- _WHAT THE TASK ASKS_
Repeat the data in full. No line may differ from the original.

- _RECORD SET_

--- START ---

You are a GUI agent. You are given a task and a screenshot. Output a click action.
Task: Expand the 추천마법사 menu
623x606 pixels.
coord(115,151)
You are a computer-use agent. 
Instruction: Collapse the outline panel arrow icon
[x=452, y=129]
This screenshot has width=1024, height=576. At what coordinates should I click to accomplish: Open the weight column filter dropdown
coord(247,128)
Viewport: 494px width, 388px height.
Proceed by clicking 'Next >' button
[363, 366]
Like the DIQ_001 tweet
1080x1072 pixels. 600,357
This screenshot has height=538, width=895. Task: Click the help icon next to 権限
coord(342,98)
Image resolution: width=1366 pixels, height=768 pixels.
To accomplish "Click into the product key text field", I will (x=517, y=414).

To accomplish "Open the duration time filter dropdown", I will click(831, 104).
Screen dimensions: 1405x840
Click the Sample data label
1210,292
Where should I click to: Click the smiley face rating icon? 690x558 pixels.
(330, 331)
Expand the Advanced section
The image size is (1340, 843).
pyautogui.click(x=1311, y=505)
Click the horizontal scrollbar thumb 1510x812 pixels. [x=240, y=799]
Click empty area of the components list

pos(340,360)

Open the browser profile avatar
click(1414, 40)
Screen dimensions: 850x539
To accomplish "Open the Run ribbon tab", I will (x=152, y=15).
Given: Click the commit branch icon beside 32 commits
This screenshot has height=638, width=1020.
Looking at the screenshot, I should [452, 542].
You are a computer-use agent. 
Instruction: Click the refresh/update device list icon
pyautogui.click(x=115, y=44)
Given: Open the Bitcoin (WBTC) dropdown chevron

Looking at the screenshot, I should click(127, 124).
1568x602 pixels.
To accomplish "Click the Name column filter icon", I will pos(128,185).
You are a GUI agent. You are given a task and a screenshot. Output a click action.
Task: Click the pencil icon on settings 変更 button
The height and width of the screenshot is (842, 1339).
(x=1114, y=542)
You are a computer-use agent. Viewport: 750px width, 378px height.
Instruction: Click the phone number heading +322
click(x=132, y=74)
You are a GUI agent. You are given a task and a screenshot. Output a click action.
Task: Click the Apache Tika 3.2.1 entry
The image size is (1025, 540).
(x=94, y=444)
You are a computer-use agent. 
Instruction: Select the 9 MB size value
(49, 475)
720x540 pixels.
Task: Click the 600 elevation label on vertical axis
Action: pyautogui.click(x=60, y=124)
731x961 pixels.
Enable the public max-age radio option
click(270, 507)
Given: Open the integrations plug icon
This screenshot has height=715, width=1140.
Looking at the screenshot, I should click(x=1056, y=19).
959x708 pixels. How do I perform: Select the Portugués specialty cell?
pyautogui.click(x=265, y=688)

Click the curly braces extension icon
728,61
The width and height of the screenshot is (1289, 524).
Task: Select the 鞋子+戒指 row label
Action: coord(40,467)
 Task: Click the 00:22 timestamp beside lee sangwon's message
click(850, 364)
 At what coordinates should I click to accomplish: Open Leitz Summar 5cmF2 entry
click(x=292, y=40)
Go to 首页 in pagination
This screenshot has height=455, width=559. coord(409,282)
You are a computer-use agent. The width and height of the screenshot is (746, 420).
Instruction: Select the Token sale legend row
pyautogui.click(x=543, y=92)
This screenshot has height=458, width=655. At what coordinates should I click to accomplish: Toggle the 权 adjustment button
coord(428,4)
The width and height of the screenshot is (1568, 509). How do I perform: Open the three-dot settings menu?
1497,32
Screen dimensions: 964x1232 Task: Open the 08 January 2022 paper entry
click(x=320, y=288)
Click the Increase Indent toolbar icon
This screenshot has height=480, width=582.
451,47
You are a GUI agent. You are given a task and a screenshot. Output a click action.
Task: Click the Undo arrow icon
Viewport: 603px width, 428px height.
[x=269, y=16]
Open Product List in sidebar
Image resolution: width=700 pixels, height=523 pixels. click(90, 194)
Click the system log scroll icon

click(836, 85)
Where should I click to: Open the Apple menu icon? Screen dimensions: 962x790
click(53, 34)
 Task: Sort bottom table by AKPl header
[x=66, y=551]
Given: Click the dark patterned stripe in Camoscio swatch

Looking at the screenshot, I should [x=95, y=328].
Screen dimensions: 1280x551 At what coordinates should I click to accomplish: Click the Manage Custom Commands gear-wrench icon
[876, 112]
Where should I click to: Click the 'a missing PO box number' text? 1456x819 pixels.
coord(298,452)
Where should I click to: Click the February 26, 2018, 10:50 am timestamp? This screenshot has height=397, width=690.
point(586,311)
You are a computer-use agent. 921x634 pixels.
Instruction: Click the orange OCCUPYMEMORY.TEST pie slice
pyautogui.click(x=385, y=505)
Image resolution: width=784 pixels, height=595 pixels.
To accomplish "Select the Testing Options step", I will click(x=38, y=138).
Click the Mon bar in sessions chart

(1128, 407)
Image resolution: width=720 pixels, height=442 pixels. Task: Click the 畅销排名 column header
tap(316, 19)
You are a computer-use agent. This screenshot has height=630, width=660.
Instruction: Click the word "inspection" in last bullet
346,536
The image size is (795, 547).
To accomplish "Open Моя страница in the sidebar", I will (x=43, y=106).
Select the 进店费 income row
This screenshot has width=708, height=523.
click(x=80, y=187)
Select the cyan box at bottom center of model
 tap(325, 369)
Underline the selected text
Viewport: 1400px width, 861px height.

--- END ---

- _ANSWER TO THIS TASK_
You are a GUI agent. You are given a task and a screenshot. Output a click action.
Task: Expand the 추천마법사 menu
623x606 pixels.
coord(115,151)
You are a computer-use agent. 
Instruction: Collapse the outline panel arrow icon
[x=452, y=129]
This screenshot has width=1024, height=576. At what coordinates should I click to accomplish: Open the weight column filter dropdown
coord(247,128)
Viewport: 494px width, 388px height.
Proceed by clicking 'Next >' button
[363, 366]
Like the DIQ_001 tweet
1080x1072 pixels. 600,357
This screenshot has height=538, width=895. Task: Click the help icon next to 権限
coord(342,98)
Image resolution: width=1366 pixels, height=768 pixels.
To accomplish "Click into the product key text field", I will (x=517, y=414).

To accomplish "Open the duration time filter dropdown", I will click(831, 104).
Screen dimensions: 1405x840
Click the Sample data label
1210,292
Where should I click to: Click the smiley face rating icon? 690x558 pixels.
(330, 331)
Expand the Advanced section
The image size is (1340, 843).
pyautogui.click(x=1311, y=505)
Click the horizontal scrollbar thumb 1510x812 pixels. [x=240, y=799]
Click empty area of the components list

pos(340,360)

Open the browser profile avatar
click(1414, 40)
Screen dimensions: 850x539
To accomplish "Open the Run ribbon tab", I will (x=152, y=15).
Given: Click the commit branch icon beside 32 commits
This screenshot has height=638, width=1020.
Looking at the screenshot, I should [452, 542].
You are a computer-use agent. 
Instruction: Click the refresh/update device list icon
pyautogui.click(x=115, y=44)
Given: Open the Bitcoin (WBTC) dropdown chevron

Looking at the screenshot, I should click(127, 124).
1568x602 pixels.
To accomplish "Click the Name column filter icon", I will pos(128,185).
You are a GUI agent. You are given a task and a screenshot. Output a click action.
Task: Click the pencil icon on settings 変更 button
The height and width of the screenshot is (842, 1339).
(x=1114, y=542)
You are a computer-use agent. Viewport: 750px width, 378px height.
Instruction: Click the phone number heading +322
click(x=132, y=74)
You are a GUI agent. You are given a task and a screenshot. Output a click action.
Task: Click the Apache Tika 3.2.1 entry
The image size is (1025, 540).
(x=94, y=444)
You are a computer-use agent. 
Instruction: Select the 9 MB size value
(49, 475)
720x540 pixels.
Task: Click the 600 elevation label on vertical axis
Action: pyautogui.click(x=60, y=124)
731x961 pixels.
Enable the public max-age radio option
click(270, 507)
Given: Open the integrations plug icon
This screenshot has height=715, width=1140.
Looking at the screenshot, I should click(x=1056, y=19).
959x708 pixels. How do I perform: Select the Portugués specialty cell?
pyautogui.click(x=265, y=688)

Click the curly braces extension icon
728,61
The width and height of the screenshot is (1289, 524).
Task: Select the 鞋子+戒指 row label
Action: coord(40,467)
 Task: Click the 00:22 timestamp beside lee sangwon's message
click(850, 364)
 At what coordinates should I click to accomplish: Open Leitz Summar 5cmF2 entry
click(x=292, y=40)
Go to 首页 in pagination
This screenshot has height=455, width=559. coord(409,282)
You are a computer-use agent. The width and height of the screenshot is (746, 420).
Instruction: Select the Token sale legend row
pyautogui.click(x=543, y=92)
This screenshot has height=458, width=655. At what coordinates should I click to accomplish: Toggle the 权 adjustment button
coord(428,4)
The width and height of the screenshot is (1568, 509). How do I perform: Open the three-dot settings menu?
1497,32
Screen dimensions: 964x1232 Task: Open the 08 January 2022 paper entry
click(x=320, y=288)
Click the Increase Indent toolbar icon
This screenshot has height=480, width=582.
451,47
You are a GUI agent. You are given a task and a screenshot. Output a click action.
Task: Click the Undo arrow icon
Viewport: 603px width, 428px height.
[x=269, y=16]
Open Product List in sidebar
Image resolution: width=700 pixels, height=523 pixels. click(90, 194)
Click the system log scroll icon

click(836, 85)
Where should I click to: Open the Apple menu icon? Screen dimensions: 962x790
click(53, 34)
 Task: Sort bottom table by AKPl header
[x=66, y=551]
Given: Click the dark patterned stripe in Camoscio swatch

Looking at the screenshot, I should [x=95, y=328].
Screen dimensions: 1280x551 At what coordinates should I click to accomplish: Click the Manage Custom Commands gear-wrench icon
[876, 112]
Where should I click to: Click the 'a missing PO box number' text? 1456x819 pixels.
coord(298,452)
Where should I click to: Click the February 26, 2018, 10:50 am timestamp? This screenshot has height=397, width=690.
point(586,311)
You are a computer-use agent. 921x634 pixels.
Instruction: Click the orange OCCUPYMEMORY.TEST pie slice
pyautogui.click(x=385, y=505)
Image resolution: width=784 pixels, height=595 pixels.
To accomplish "Select the Testing Options step", I will click(x=38, y=138).
Click the Mon bar in sessions chart

(1128, 407)
Image resolution: width=720 pixels, height=442 pixels. Task: Click the 畅销排名 column header
tap(316, 19)
You are a computer-use agent. This screenshot has height=630, width=660.
Instruction: Click the word "inspection" in last bullet
346,536
The image size is (795, 547).
To accomplish "Open Моя страница in the sidebar", I will (x=43, y=106).
Select the 进店费 income row
This screenshot has width=708, height=523.
click(x=80, y=187)
Select the cyan box at bottom center of model
 tap(325, 369)
Underline the selected text
Viewport: 1400px width, 861px height.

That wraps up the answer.